After the merger of the DEM with the Social Liberal Party (PSL), which gave rise to Brazil Union (UNIÃO), Pauderney joined the newly formed party. In the 2022 election, he ran again for federal deputy. He became a substitute after receiving 52,014 votes. In January 2024, he returned to the Chamber of Deputies, after having been Fausto Junior's deputy, who gave up his seat to take on the Manaus State Secretariat for Sanitation, Housing and Urban Development (Sedurb). He remained a deputy until November 2024, when Júnior returned to his post in Brasília.

=== Electoral performance ===

Electoral performance of Pauderney Avelino
| Year | Election | Office | Party | Votes | Result | Ref. |
| 1990 | Amazonas gubernatorial election [pt] | Federal deputy | Christian Democratic Party [pt] | 15 659 | Elected |  |
| 1994 | Amazonas gubernatorial election [pt] | Progressive Renewal Party | 35 013 | Elected |  |
| 1998 | Amazonas gubernatorial election [pt] | Liberal Front Party | 59 027 | Elected |  |
| 2002 | Amazonas gubernatorial election [pt] | 75 029 | Elected |  |
| 2006 | Amazonas gubernatorial election [pt] | Senator | 289 234 | Not elected |  |
| 2010 | Amazonas gubernatorial election | Federal deputy | Democrats | 100 199 | Elected |  |
| 2012 | Manaus mayoral election [pt] | Mayor | 26 371 | Not elected |  |
| 2014 | Amazonas gubernatorial election | Federal deputy | 102 488 | Elected |  |
| 2018 | Amazonas gubernatorial election [pt] | 72 358 | Substitute |  |
| 2022 | Amazonas gubernatorial election [pt] | Brazil Union | 52 014 | Substitute |  |

== Controversies ==

=== Overbilling ===
On August 16, 2013, the Deputy Secretary of Education of Manaus, Deuzamir Pereira, stated in an interview with the newspaper A Crítica that there was a group "embezzling public funds" through the rental of buildings used as schools in the municipality. According to the deputy secretary, the city spent 29 million reais on property rentals for school operations. He stated: "This (rental) is a dirty business (...). It contaminates part of the fabric. We need to remove this cancer." He also mentioned that some of the rented properties were in deplorable conditions. A few days later, he was summoned to the Manaus City Council to explain his statements and denied having made the allegations reported by the newspaper. Deuzamir claimed he had only referred to the rentals as a "cancer" not suggesting there was a criminal group involved. The deputy secretary apologized to the councilors and expressed public regret for his comments. Weeks later, he was dismissed by order of the then Secretary of Education, Pauderney Avelino.

→ DATA SEGMENT
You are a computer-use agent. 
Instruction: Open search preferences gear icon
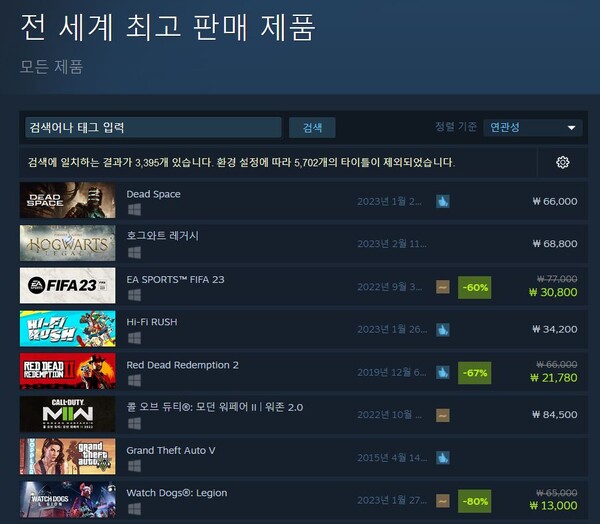562,162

→ TASK REQUIREMENTS
1) In the Pauderney Avelino article, which post did Fausto Junior take on when he gave up his seat in the Chamber of Deputies?
2) List every year in which the electoral performance table of the Pauderney Avelino article gives the result "Elected".
3) Proceed with the Pauderney Avelino article from its last sentence.

→ EXPECTED RESPONSES
1) The Manaus State Secretariat for Sanitation, Housing and Urban Development (Sedurb).

2) 1990, 1994, 1998, 2002, 2010, 2014

3)
The issue resurfaced on March 16, 2016, when the Amazonas State Court of Auditors (TCE-AM) ordered Pauderney Avelino to return 4.6 million reais. He was also fined 23 thousand reais. According to an audit conducted by the Court, Avelino inflated rental contracts for 47 properties during his tenure as Secretary of Education of Manaus. The largest contract, worth 1.4 million, reais was awarded to the company Millennium Locadora Ltda, for a building housing the Sub-Secretary of Infrastructure and Logistics' storage facility. TCE-AM counselor Yara Lins identified six irregularities committed by Avelino, including the absence of property registration with the city hall and the fire department, lack of tax clearance certificates, and missing property tax (IPTU) documentation.

However, on March 30, the TCE-AM overturned the conviction. The defense argued that contradictions in the technical assessments invalidated the process. Counselor Yara Lins accepted the request, citing issues related to the land ownership of properties in the city, especially in areas subject to invasions or occupations.

=== Operation Car Wash ===
Pauderney Avelino's name was mentioned in a recording between the former president of Transpetro, Sérgio Machado, a whistleblower in the Operation Car Wash, and the president of the Senate, Renan Calheiros. In the recording, released by the G1 website, while referring to Pauderney, Machado says to Renan Calheiros: "How can you be so shameless, Renan? That guy, Pauderney, who is now being treated as a hero. There's no one more corrupt than him".